Juíza Hannah Dugan Incorre em Obstrução Federal
Hannah Dugan, juíza do condado de Milwaukee, em Wisconsin, foi declarada culpada por um júri federal de obstruir procedimentos federais. A condenação ocorreu após a magistrada ter interferido na atuação de agentes de imigração durante uma audiência judicial em abril deste ano. A promotoria federal alegou que Dugan auxiliou na saída de Eduardo Flores-Ruiz, um imigrante ilegal mexicano de 31 anos, por uma rota alternativa dentro do tribunal, enquanto agentes do Serviço de Imigração e Controle de Alfândega dos Estados Unidos (ICE) aguardavam para realizar a prisão.
Detalhes da Obstrução Conforme Acusação
Segundo os autos do processo, ao ser informada sobre a presença de agentes federais no tribunal, a juíza Dugan teria instruído os oficiais a se dirigirem ao escritório do juiz principal do condado. Em seguida, a acusação sustenta que ela conduziu Flores-Ruiz por um corredor diferente, permitindo que o imigrante deixasse o prédio por uma porta privativa, evitando assim a captura pelos agentes do ICE.
Absolvida de Ocultação, Mas Condenada por Obstrução
O júri decidiu absolver Hannah Dugan da acusação de ocultação, mas a considerou culpada de obstrução do trabalho das autoridades federais. Este crime, nos Estados Unidos, pode acarretar uma pena de até seis anos de prisão. A data para a audiência de sentença ainda não foi definida pelas autoridades judiciais. O advogado de defesa, Steve Biskupic, expressou decepção com o veredito, questionando a lógica do júri em absolver a juíza de ocultação e, ao mesmo tempo, considerá-la culpada de obstrução, argumentando que os elementos de ambas as acusações eram semelhantes.
Reação da Promotoria e Defesa
O promotor Brad Schimel refutou qualquer alegação de motivação política no processo, defendendo a legalidade e segurança das prisões realizadas em tribunais.
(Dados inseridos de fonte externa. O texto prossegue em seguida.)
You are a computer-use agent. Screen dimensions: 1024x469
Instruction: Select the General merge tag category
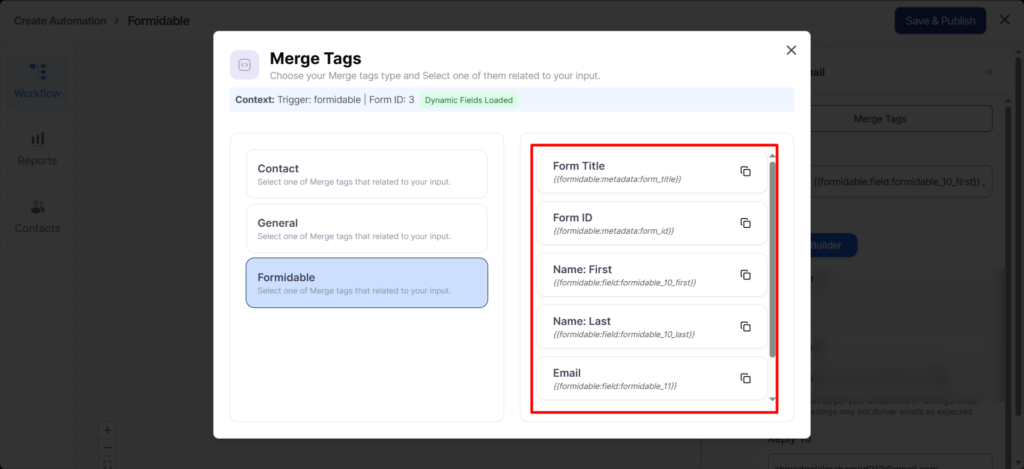pos(366,228)
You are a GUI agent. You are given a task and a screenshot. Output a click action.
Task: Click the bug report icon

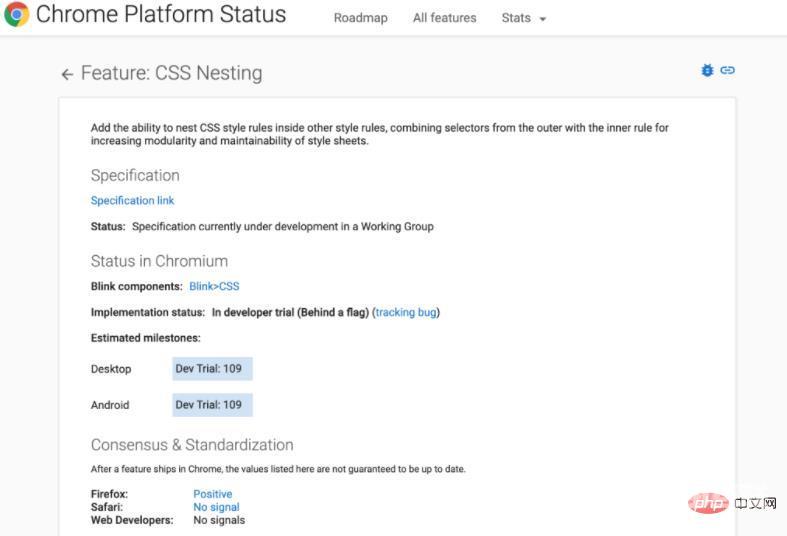[x=708, y=70]

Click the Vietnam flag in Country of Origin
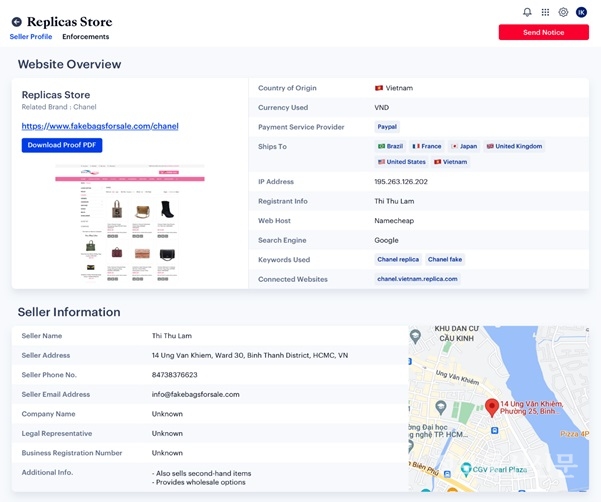click(x=379, y=88)
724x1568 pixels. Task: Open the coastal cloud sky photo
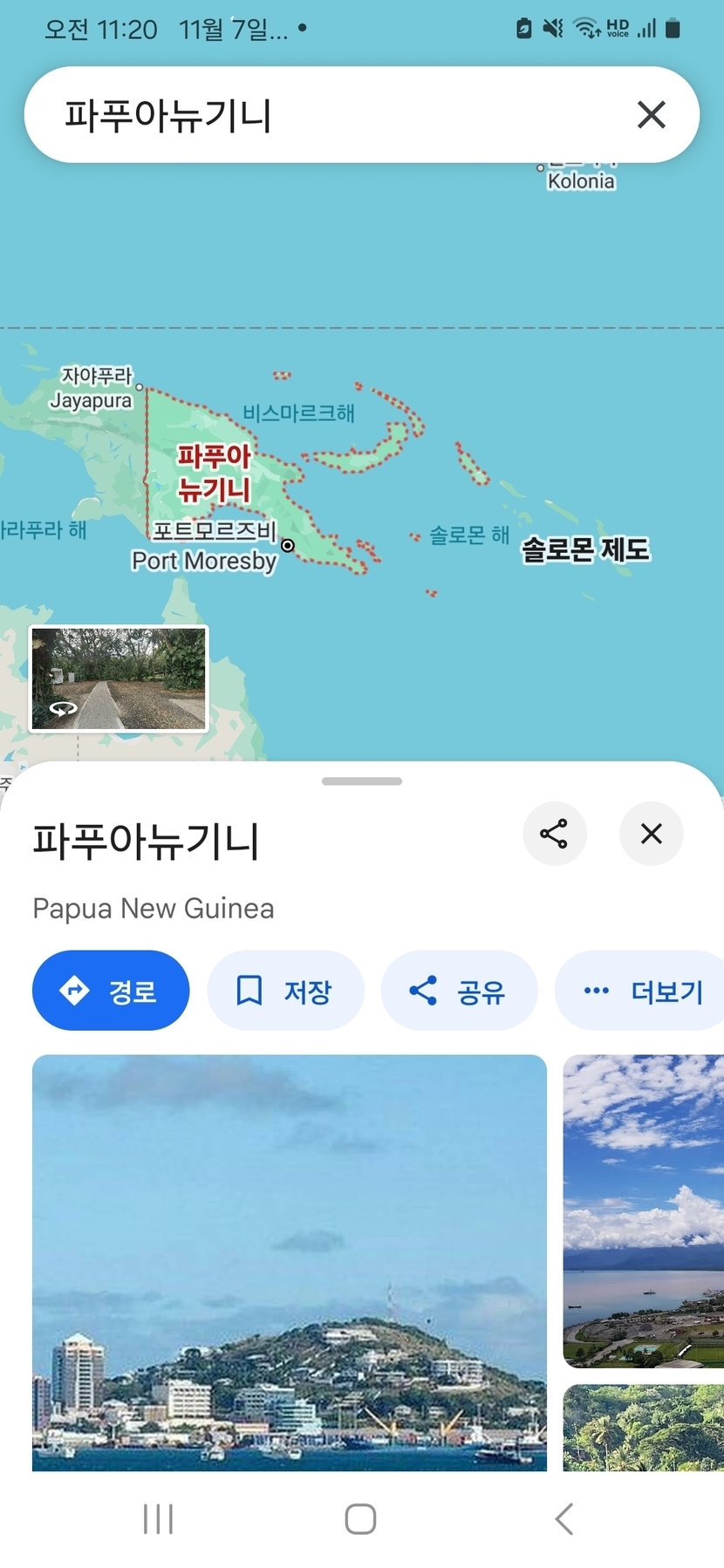coord(644,1211)
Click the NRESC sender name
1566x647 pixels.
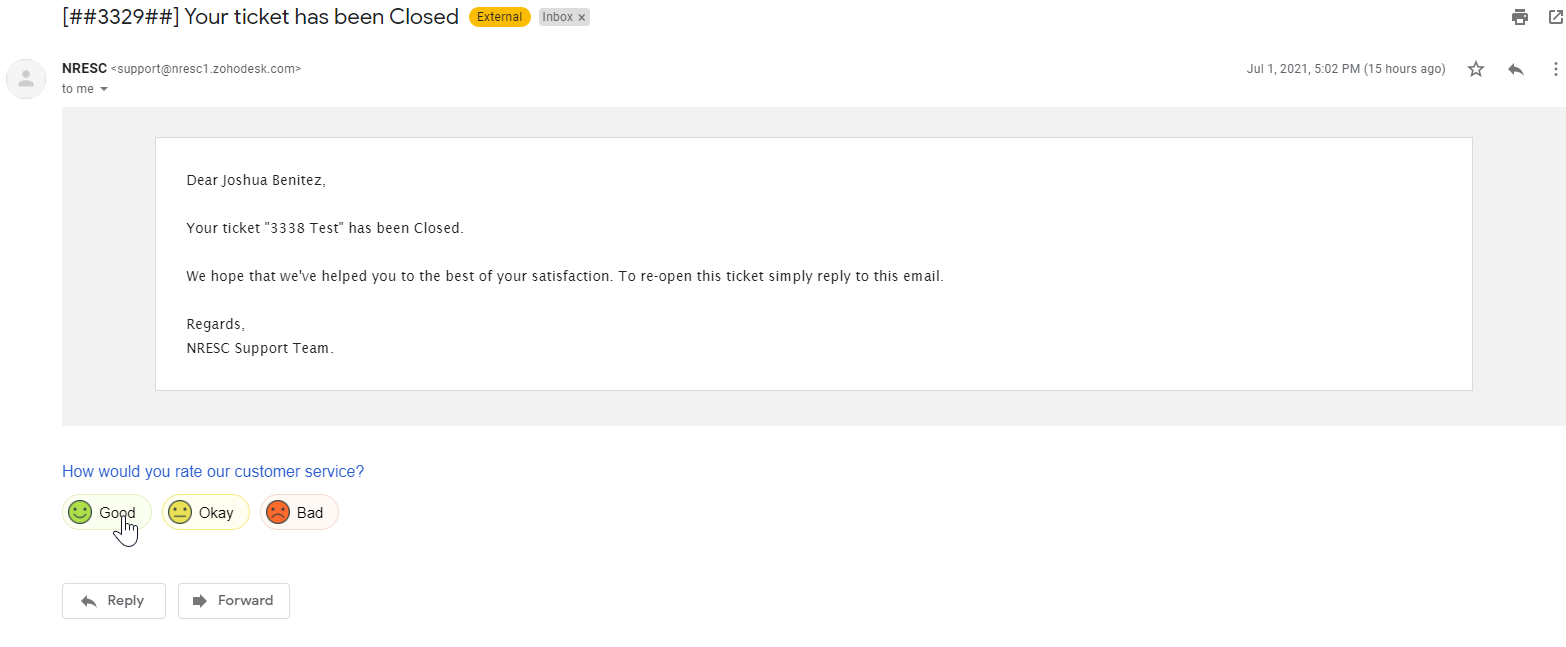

Schimel destacou que a detenção de indivíduos em prédios governamentais, que passam por controle de segurança, minimiza riscos. O julgamento, que se iniciou em 15 de maio e foi concluído em 18 de maio, viu os promotores argumentarem que Dugan agiu deliberadamente para impedir a ação dos agentes federais. Em contrapartida, a defesa alegou que a juíza apenas seguiu protocolos administrativos internos do tribunal.